Jaimes wasn’t ruling out the possibility of seeking another political office.

Craig Weinaug, Douglas County administrator, said Jaimes had served with distinction as clerk. She joined the clerk’s staff in the accounts payable department in 1967 and became clerk in 1981.

“Patty has an incredible amount of integrity,” Weinaug said. “She’s spent basically her entire professional life serving citizens of Douglas County.”

Bob Johnson, chairman of the Douglas County Commission, said he hadn’t been aware Jaimes was thinking about stepping aside.

“Personally, she’s been a great clerk and a great public servant,” he said.

Chris Miller, chair of the Douglas County Republican Party’s Central Committee, said most people had no idea which political party Jaimes represents. That’s a positive reflection of her nonpartisan approach to work in the Clerk’s Office, he said.

“I think Patty’s a great gal. I think she’s been incredible in that office,” Miller said.

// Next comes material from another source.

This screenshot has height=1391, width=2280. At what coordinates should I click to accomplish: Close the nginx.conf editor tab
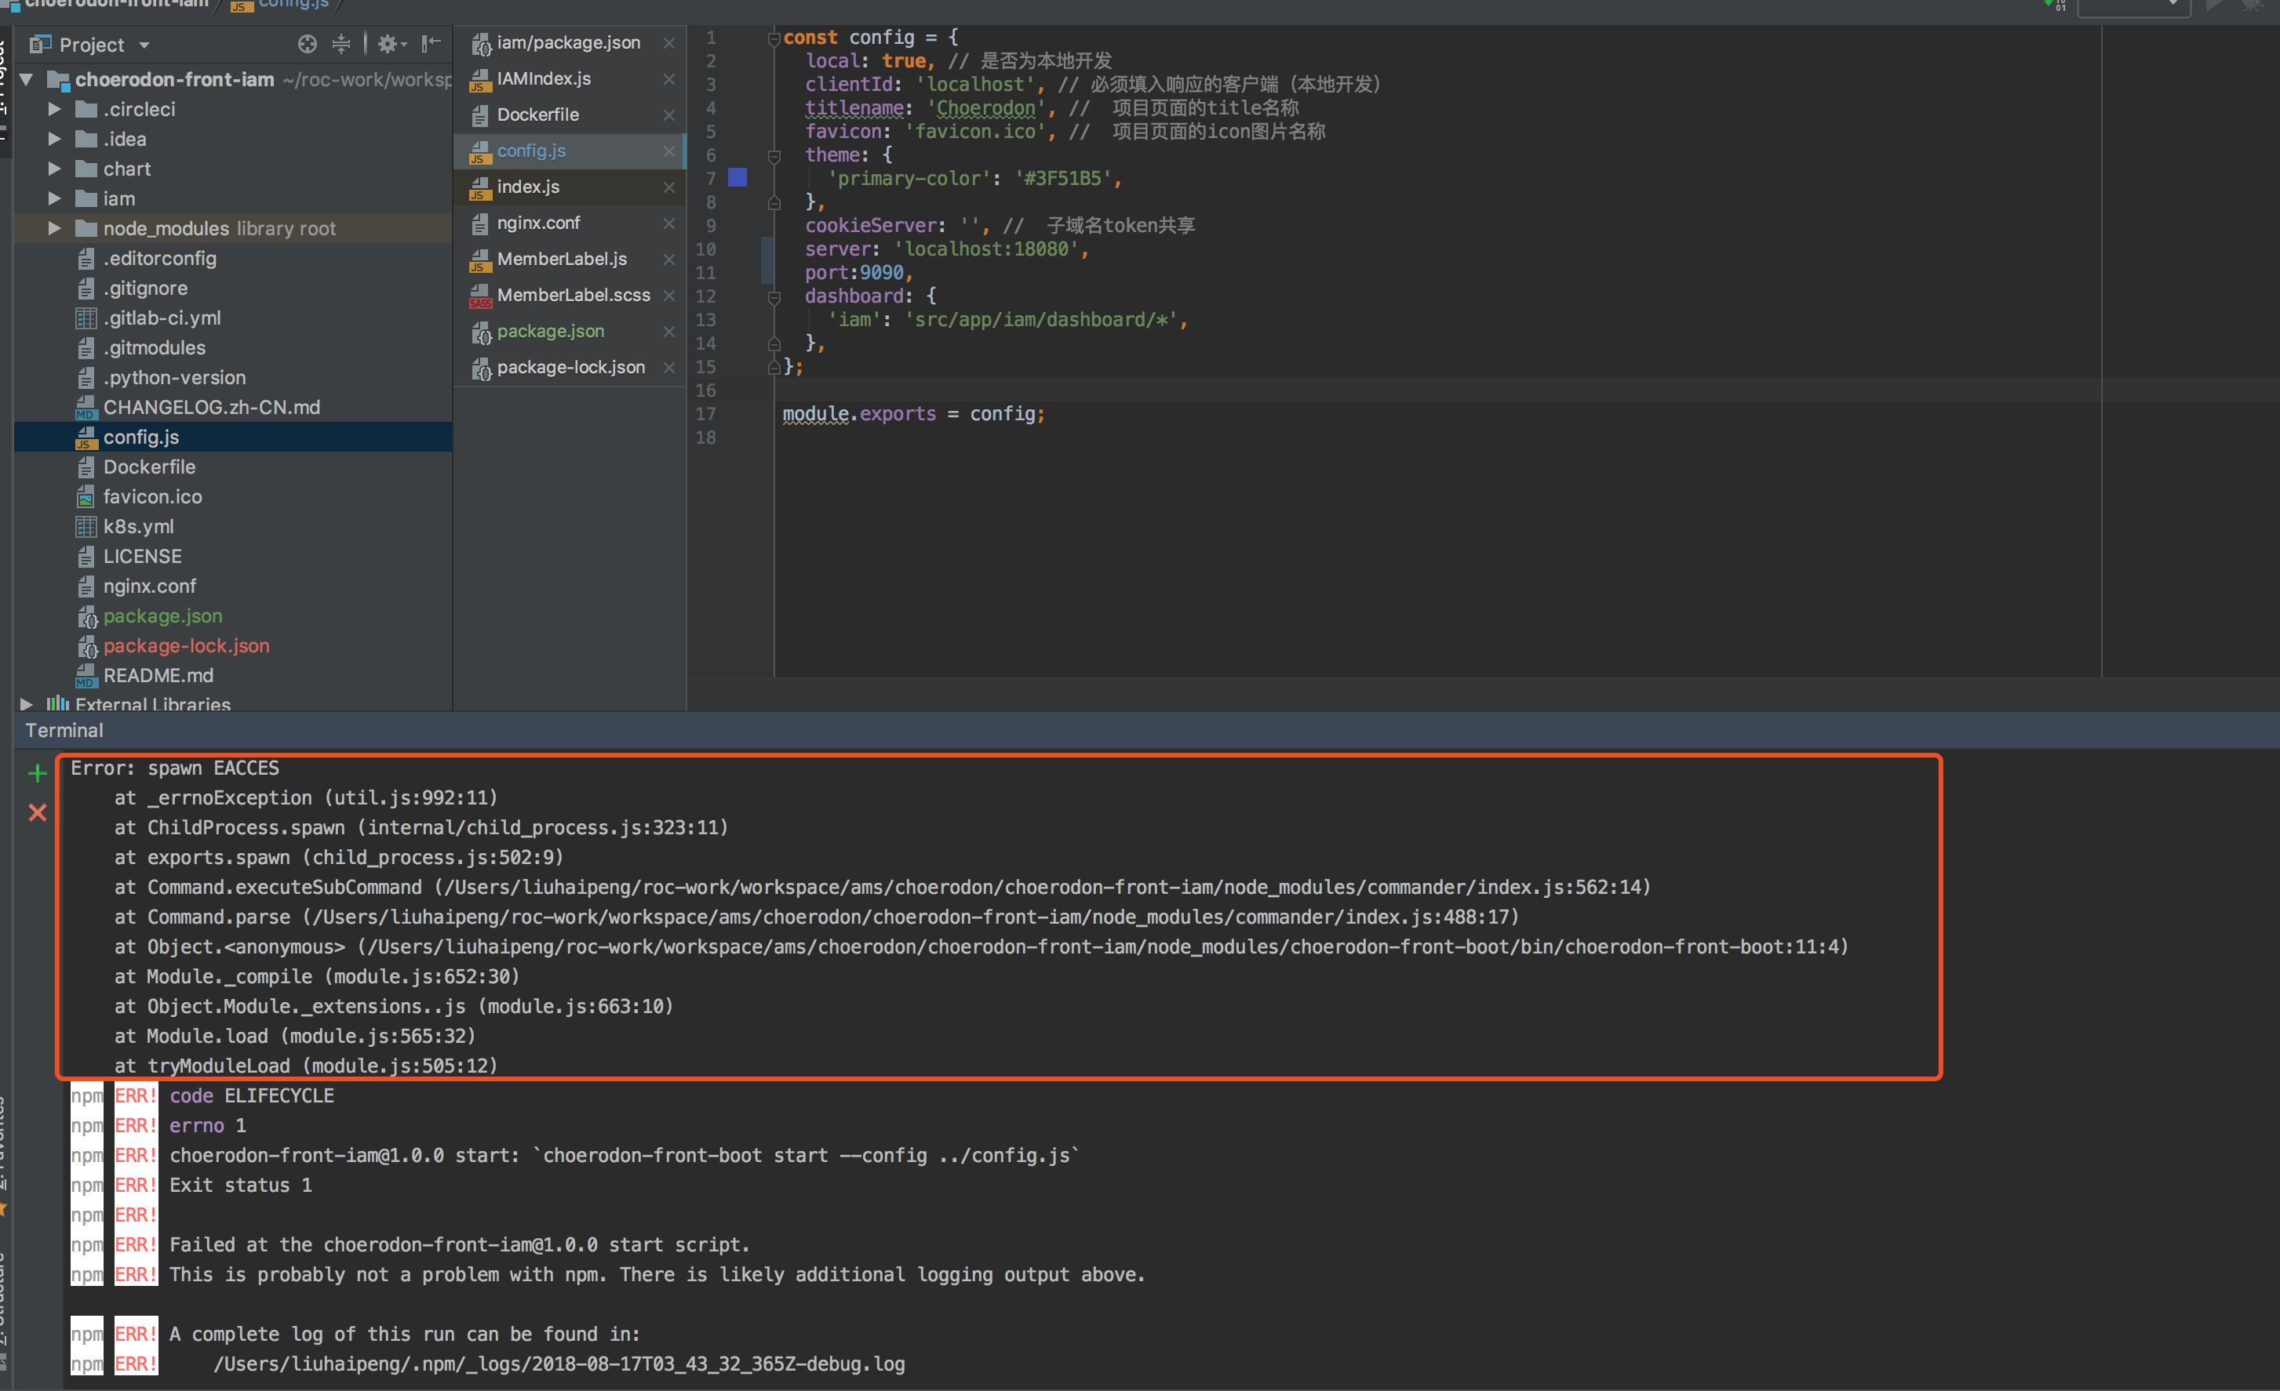(669, 223)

Miller said he expected candidates for clerk to begin positioning themselves for next year’s campaign. He had heard of one possible candidate but declined to reveal the name.

Jaimes said the next clerk should expect workload in the office to increase and for voting reforms to take hold. She said she hoped the push to rely on more technology, including touch-screen balloting, wouldn’t scare people away from polling stations.

“Sometimes new technology like that has a tendency to keep some people from participating,” Jaimes said.

In an interview outside her office at the Douglas County Courthouse, she recalled the old days when votes were tallied by hand.

“I do remember being here all night on a presidential election year,” she said. “I was still in the office when some of the girls were coming in at 8 o’clock the next morning.”

During her career, Jaimes has been criticized about voting miscues in Douglas County. After April’s election, for example, the Douglas County Commission directed her to recount all ballots cast after problems with software and some ballots being counted twice.

In the April primary, so many voters turned out at some polling places that Jaimes had to use her office photocopier to produce extra ballots, all of which later had to be counted by hand.

In 2000, election officials counted another set of ballots twice, leading to a revision of totals.

Two years earlier, 3,000 votes were “lost” in the reporting translation from the Clerk’s Office to the Secretary of State’s Office in Topeka.

Jaimes said she didn’t dwell on those incidents.

“In any position,” she said, “there’s always room for improvement.”

Jaimes was born and raised in Coffey County and graduated from Waverly High School. She moved to Lawrence in 1959.